Answer these questions using the forum thread about minimizing a noisy function:
1. Near what value of x is the observed sample at its minimum?
2. Which two nonparametric options does the answer suggest?
3. According to the comment that cites Jones et al. (1998), what kind of functions does that approach focus on?

## QUOTED PASSAGE
-- start --

5

I want to estimate the parameters that minimize a multivariate function with noise based on realized observations.

As a simple example, say I have observed the univariate sample below:

enter image description here

The samples were generated from a quadratic function plus noise, but in general the function will be unknown and I don't want to make any assumptions about it other than it is "smooth". In this case, the function at $x \approx 5.8$ happens to be the minimum, but I want to make a statistical argument that the function is minimized at $x=5$.

How should I approach this? Should I fit some kind of nonparametric model to the sample data, and then optimize the fitted, smoothed values? Or are there algorithms that tackle the optimization of noisy function directly?

user2303
  • 433
  • 4
  • 12
  • A starting point may be to simply regress $y$ on $x$ and $x^2$ including a constant. You could then apply robust regression techniques to this approach if is necessary. – John Oct 03 '12 at 18:38
  • The data in the question in the question was only an example. I am looking for a general method to minimize a function without making model assumptions about the relationship between the dependent and the independent variables. – user2303 Oct 03 '12 at 18:46
  • You might be interested in the approach described by [Jones *et al.* (1998)](http://www.ressources-actuarielles.net/EXT/ISFA/1226.nsf/9c8e3fd4d8874d60c1257052003eced6/f84f7ac703bf5862c12576d8002f5259/$FILE/Jones98.pdf). Although it focuses on functions that are expensive to evaluate, its approach is the right one in general because it aims to find the optimal point rather than to achieve some kind of good average fit overall. – whuber Oct 04 '12 at 17:27

2 Answers2

4

If you truly have a smooth function with noise there are many ways to fit it. Parametric models linear and nonlinear are possibilities, but based on how you ask the question it sounds like you are looking for some sort of a nonparametric regression. I think splines and loess are options. In the end you are searching for a minimum though. For parametric models local and global minima can be estimated and confidence intervals constructed for it. In the nonparametric situation Bill Huber described a procedure in his answer to a similar question on CV involving time series data. I think the idea can apply to your problem as well.

But the way you pose the problem is strange and contradictory. If you have a model for multivariate data with noise without having a way to perfectly filter out the noise you cannot know exactly where the minimum is. No matter what fitting technique you use you can only approximate the point where the minimum occurs. If your estimate is 5.8 the confidence interval could in a certain statistical sense rule out 5 given sufficient data but it could never prove that the minimum is at 5 and your data really seems to be telling you otherwise. Maybe there is an assumption you are making that you haven't told us about. Now that the picture is clear and you have edited your question,

I see that since the data is simulated you know the truth. The true model is a quadratic function that has a U shape and hence has a unique global minimum at 5. Even a statistical technique that assumes a quadratic model with that much noise will give you an estimate different from 5. Nonparametric models that make less restrictive assumptions will probably do worse.

For real data as I said you can't perfectly separate the signal from the noise and you will never get an 'exact right" answer. There may be models that can estimate the minimum and be consistent in a probabilistic sense but not perfect for any finite sample size.

-- end --

## COLLECTED DATA
-- start --

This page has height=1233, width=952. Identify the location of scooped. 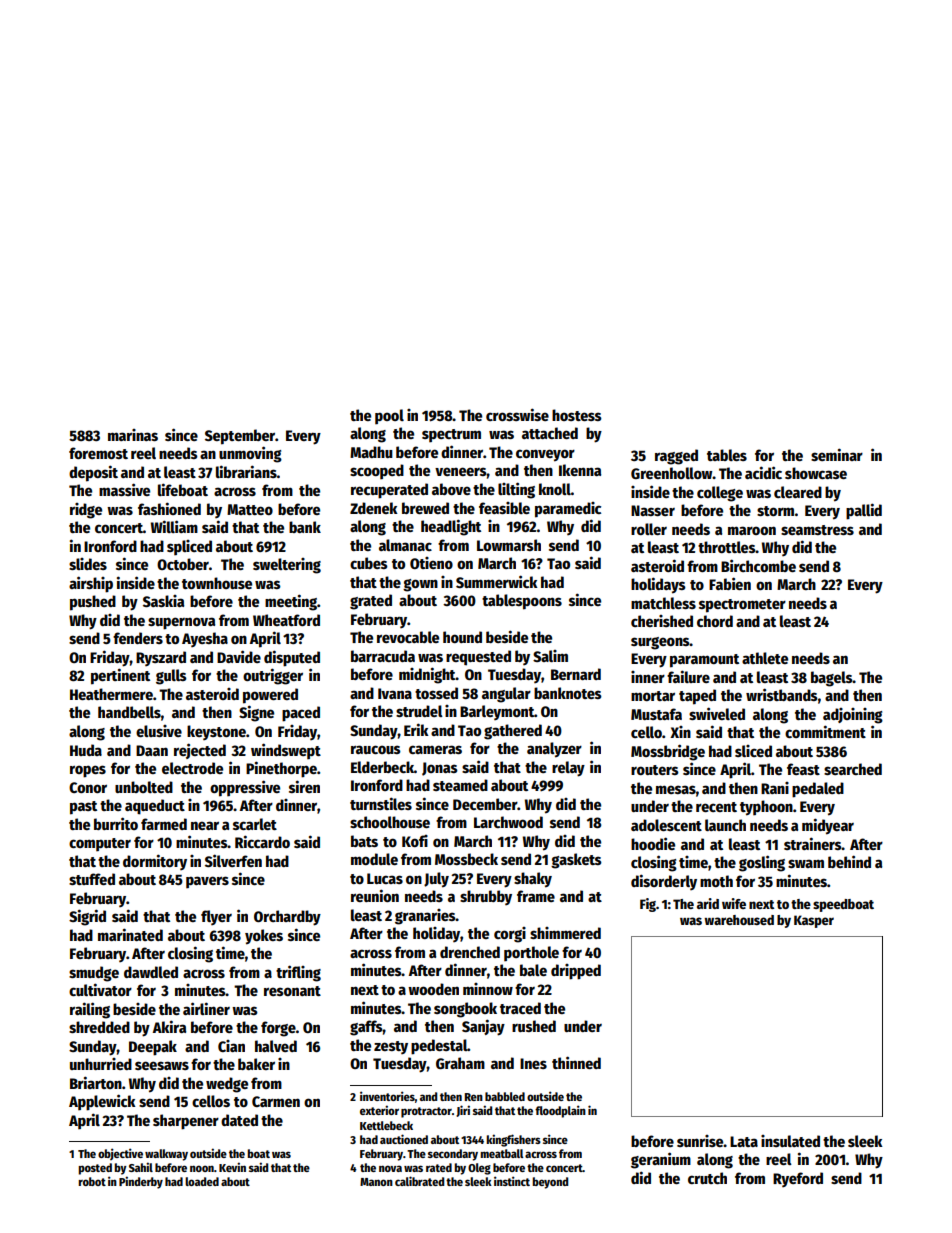
(377, 472).
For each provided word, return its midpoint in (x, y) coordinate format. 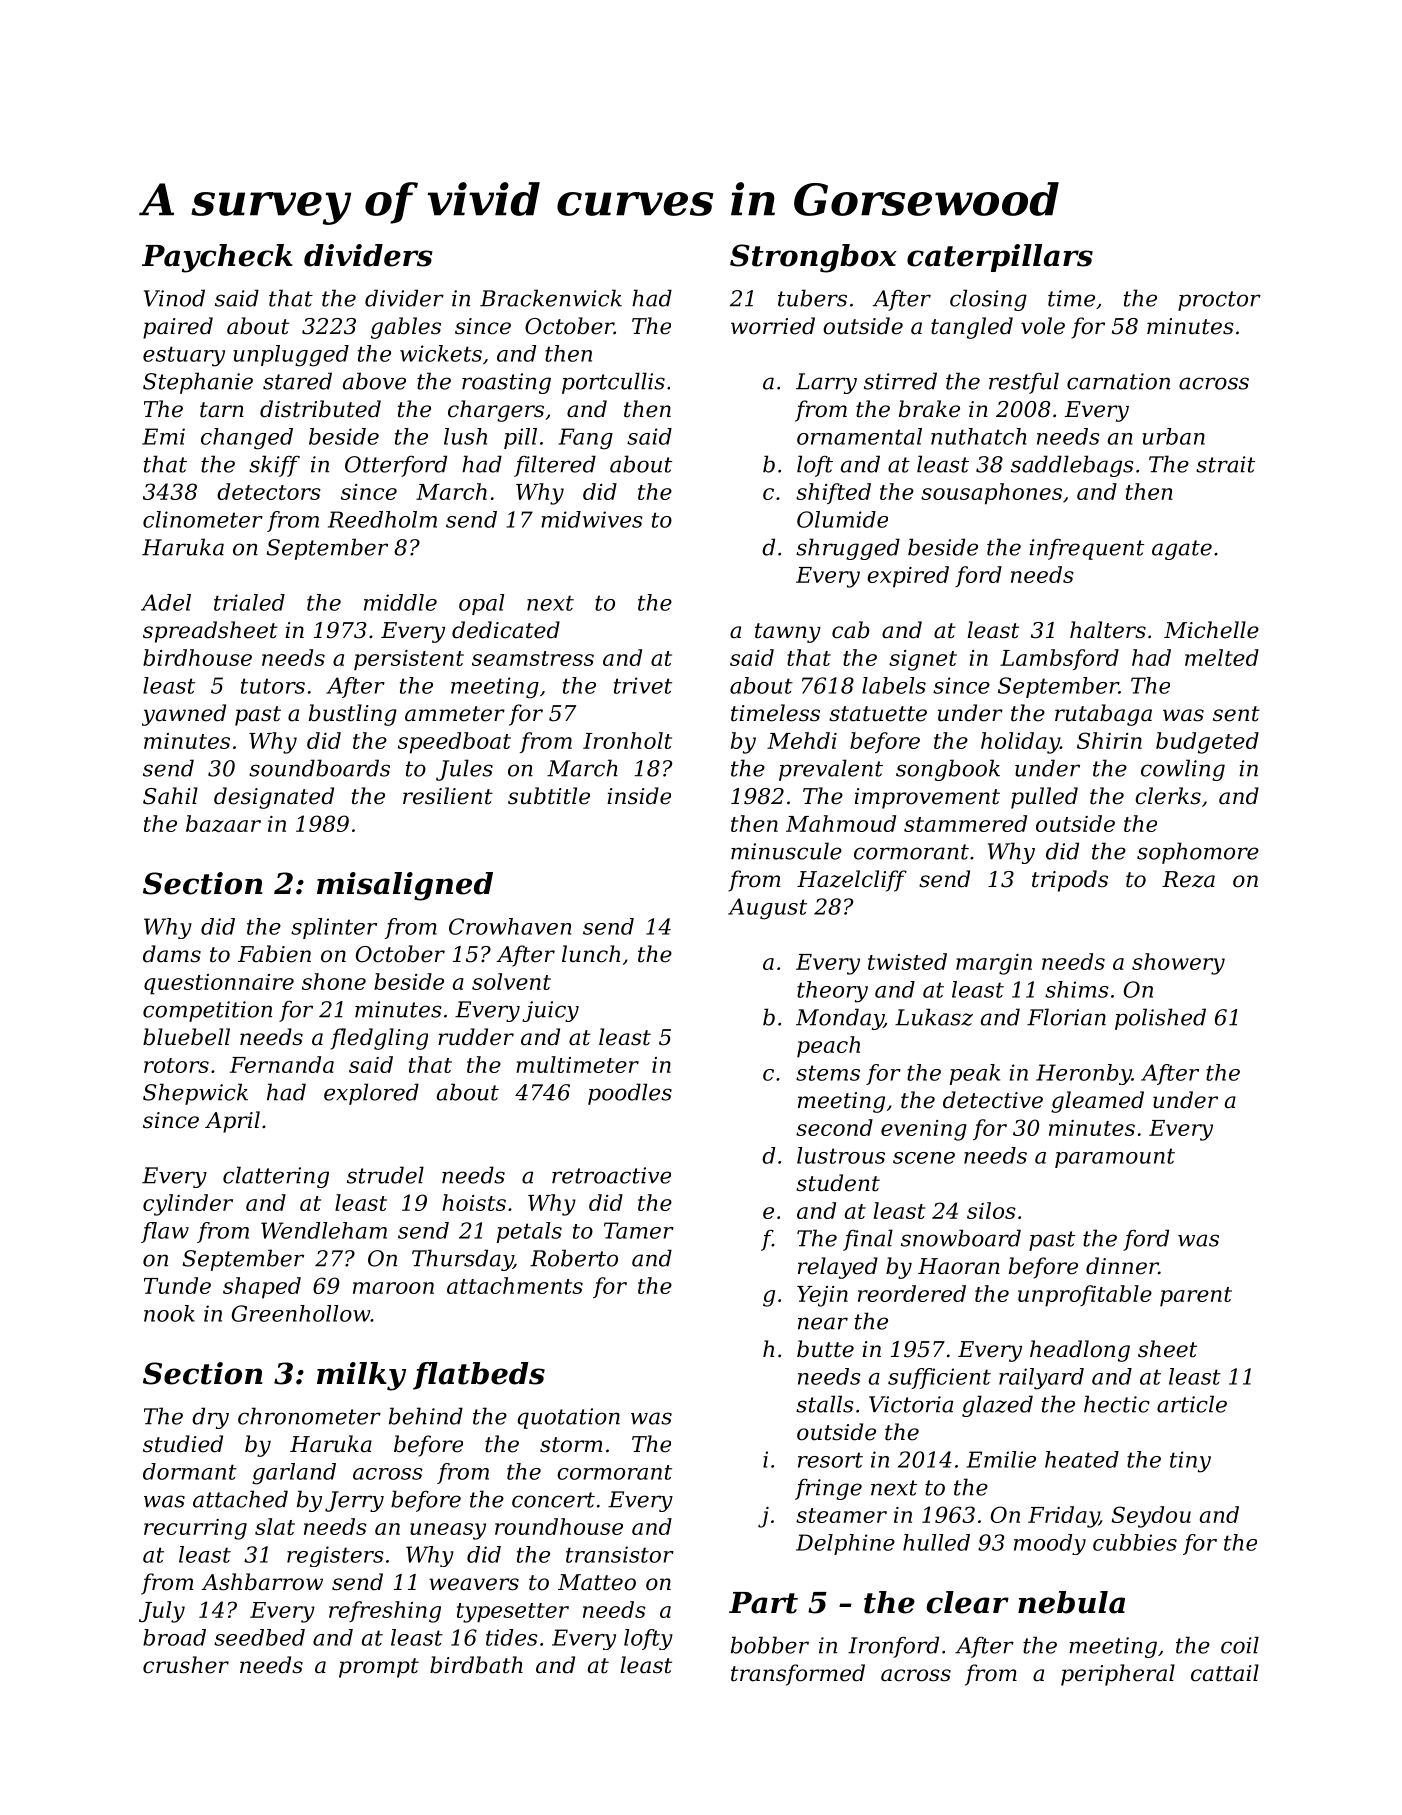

-- end --

## EXPECTED ANSWER
1. At x ≈ 5.8.
2. Splines and loess.
3. Functions that are expensive to evaluate.